TASK ITEM ->
In the data below, find the line that contains "Click the 修改 modify tool" and the line that contains "Task: Click the Park Güell thumbnail photo". Copy both, plus every line between them, exactly.

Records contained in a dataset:
- - -
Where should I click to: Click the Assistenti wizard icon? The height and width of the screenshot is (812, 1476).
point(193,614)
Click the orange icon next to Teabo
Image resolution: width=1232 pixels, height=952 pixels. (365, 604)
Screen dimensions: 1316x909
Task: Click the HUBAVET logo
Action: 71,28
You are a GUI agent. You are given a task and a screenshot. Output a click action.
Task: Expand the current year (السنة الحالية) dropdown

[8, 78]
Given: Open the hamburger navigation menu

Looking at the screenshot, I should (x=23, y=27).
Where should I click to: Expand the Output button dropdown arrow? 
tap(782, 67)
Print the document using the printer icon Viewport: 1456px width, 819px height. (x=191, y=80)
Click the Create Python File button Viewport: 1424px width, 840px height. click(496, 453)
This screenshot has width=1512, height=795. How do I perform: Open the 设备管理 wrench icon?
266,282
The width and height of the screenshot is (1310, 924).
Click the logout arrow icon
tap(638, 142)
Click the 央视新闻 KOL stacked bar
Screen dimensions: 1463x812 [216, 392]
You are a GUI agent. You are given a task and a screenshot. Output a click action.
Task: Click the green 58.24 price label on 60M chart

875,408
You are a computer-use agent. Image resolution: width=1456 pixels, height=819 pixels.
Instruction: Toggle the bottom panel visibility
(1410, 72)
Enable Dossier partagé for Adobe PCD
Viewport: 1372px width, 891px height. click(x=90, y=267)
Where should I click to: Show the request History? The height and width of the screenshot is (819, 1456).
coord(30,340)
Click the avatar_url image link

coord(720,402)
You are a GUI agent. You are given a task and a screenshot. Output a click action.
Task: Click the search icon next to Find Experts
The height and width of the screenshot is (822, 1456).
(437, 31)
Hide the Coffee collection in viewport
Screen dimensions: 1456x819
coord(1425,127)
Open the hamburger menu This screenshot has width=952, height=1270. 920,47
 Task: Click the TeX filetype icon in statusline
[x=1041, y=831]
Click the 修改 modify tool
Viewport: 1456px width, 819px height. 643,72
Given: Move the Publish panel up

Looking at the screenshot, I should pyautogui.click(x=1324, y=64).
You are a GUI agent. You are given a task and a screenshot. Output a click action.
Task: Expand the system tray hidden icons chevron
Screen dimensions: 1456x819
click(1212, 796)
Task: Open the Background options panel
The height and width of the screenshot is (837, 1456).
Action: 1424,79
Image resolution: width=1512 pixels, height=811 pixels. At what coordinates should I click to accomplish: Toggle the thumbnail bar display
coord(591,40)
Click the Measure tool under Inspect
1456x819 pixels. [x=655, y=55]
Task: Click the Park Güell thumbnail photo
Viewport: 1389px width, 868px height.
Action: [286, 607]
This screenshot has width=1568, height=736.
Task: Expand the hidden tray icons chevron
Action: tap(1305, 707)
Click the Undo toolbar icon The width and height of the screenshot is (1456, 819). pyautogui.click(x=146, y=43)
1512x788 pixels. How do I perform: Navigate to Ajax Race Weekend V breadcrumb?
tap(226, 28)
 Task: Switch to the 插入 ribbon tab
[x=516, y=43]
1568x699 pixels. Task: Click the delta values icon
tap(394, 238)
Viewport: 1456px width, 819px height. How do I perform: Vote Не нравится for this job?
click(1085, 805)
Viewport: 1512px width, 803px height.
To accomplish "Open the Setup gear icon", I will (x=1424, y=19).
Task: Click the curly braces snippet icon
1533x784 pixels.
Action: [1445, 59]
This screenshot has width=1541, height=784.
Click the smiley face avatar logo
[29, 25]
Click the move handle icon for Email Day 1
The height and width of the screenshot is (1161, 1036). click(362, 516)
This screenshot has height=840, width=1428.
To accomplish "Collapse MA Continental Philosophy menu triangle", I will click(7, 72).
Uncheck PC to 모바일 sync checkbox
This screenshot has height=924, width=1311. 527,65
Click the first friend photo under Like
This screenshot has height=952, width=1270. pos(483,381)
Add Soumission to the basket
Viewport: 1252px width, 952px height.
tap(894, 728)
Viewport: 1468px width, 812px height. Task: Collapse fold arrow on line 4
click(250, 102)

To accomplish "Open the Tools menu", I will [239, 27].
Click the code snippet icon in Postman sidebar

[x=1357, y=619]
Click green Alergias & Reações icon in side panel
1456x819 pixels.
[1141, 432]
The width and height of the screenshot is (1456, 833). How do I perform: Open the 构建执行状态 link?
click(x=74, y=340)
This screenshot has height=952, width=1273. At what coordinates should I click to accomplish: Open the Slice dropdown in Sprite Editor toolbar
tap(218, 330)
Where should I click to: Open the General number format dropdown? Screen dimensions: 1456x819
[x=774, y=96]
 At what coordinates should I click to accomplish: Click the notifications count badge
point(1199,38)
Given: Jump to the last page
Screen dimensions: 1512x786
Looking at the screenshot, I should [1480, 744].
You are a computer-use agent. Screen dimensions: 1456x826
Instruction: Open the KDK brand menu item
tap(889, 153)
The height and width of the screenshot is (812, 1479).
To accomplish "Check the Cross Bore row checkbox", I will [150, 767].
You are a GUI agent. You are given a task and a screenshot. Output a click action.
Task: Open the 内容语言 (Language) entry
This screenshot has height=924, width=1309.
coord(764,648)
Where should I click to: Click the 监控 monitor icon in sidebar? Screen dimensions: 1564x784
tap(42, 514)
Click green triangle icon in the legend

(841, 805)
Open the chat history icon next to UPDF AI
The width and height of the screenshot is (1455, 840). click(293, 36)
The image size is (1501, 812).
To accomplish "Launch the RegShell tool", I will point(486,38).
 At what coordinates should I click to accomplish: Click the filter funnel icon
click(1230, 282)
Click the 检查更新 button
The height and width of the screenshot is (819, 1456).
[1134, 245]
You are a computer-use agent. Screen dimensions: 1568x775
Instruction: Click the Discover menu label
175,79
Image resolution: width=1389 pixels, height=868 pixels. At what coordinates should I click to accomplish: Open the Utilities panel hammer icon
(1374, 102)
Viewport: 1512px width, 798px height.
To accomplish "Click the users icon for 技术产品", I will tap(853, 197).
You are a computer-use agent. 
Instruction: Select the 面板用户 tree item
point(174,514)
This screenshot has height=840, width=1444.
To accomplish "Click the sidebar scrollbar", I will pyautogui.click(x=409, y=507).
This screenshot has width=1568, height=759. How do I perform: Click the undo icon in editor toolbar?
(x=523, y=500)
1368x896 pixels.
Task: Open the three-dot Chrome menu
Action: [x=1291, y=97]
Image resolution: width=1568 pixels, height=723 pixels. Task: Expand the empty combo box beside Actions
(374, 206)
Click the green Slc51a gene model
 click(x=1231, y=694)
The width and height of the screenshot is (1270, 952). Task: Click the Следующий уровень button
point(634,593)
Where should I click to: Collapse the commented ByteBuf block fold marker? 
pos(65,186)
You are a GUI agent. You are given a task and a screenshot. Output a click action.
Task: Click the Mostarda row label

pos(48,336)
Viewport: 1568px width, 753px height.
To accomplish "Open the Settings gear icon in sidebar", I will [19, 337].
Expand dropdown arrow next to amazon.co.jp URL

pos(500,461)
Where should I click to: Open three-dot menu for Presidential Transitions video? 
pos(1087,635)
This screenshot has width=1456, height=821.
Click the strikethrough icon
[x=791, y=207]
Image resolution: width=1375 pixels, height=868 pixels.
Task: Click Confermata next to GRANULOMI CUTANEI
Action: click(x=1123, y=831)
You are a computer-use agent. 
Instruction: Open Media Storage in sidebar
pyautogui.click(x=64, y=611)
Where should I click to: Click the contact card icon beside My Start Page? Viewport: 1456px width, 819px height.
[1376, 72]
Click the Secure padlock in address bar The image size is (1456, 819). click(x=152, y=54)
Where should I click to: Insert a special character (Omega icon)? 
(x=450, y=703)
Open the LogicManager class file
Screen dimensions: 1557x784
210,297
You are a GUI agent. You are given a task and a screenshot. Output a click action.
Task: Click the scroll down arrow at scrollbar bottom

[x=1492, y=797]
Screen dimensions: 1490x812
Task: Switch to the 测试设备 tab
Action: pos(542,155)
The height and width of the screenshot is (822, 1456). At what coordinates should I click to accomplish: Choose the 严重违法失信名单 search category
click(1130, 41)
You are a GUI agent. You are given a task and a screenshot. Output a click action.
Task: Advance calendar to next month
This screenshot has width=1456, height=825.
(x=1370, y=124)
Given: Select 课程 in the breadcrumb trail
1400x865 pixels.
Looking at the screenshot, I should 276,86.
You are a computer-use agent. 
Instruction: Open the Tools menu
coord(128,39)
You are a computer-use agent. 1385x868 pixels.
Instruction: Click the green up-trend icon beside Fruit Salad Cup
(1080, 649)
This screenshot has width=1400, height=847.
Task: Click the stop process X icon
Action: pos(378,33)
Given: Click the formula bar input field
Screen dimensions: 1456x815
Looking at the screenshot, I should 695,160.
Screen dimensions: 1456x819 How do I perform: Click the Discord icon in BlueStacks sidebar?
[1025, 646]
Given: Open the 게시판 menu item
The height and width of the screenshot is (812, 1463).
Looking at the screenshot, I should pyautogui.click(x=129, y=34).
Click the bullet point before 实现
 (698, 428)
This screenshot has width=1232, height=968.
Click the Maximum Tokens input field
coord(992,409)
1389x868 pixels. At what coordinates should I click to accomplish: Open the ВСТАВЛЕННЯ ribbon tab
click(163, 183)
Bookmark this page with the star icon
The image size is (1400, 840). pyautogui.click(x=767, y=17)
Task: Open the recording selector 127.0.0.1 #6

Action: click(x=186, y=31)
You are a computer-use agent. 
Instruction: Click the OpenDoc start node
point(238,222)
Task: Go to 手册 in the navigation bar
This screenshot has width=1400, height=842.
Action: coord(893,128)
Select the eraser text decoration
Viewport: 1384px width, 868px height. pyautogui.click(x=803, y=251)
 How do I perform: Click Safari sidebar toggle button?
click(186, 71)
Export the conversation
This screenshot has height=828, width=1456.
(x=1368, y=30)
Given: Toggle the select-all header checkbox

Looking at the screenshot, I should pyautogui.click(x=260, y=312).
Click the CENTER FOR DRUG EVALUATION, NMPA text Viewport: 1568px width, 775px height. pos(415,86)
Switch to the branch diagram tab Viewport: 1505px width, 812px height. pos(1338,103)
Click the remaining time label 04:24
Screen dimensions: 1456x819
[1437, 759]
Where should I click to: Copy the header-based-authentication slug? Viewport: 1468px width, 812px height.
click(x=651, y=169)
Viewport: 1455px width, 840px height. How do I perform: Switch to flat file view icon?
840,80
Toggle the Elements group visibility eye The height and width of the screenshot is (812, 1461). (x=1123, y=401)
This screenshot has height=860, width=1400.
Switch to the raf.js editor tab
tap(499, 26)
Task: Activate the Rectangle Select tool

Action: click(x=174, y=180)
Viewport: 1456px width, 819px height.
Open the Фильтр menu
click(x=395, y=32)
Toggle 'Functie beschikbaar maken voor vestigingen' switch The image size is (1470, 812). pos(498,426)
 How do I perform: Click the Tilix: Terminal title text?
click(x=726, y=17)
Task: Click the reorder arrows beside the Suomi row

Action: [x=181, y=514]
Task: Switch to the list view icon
- - -
YOUR SOLUTION ->
Click the 修改 modify tool
Viewport: 1456px width, 819px height. 643,72
Given: Move the Publish panel up

Looking at the screenshot, I should pyautogui.click(x=1324, y=64).
You are a GUI agent. You are given a task and a screenshot. Output a click action.
Task: Expand the system tray hidden icons chevron
Screen dimensions: 1456x819
click(1212, 796)
Task: Open the Background options panel
The height and width of the screenshot is (837, 1456).
Action: 1424,79
Image resolution: width=1512 pixels, height=811 pixels. At what coordinates should I click to accomplish: Toggle the thumbnail bar display
coord(591,40)
Click the Measure tool under Inspect
1456x819 pixels. [x=655, y=55]
Task: Click the Park Güell thumbnail photo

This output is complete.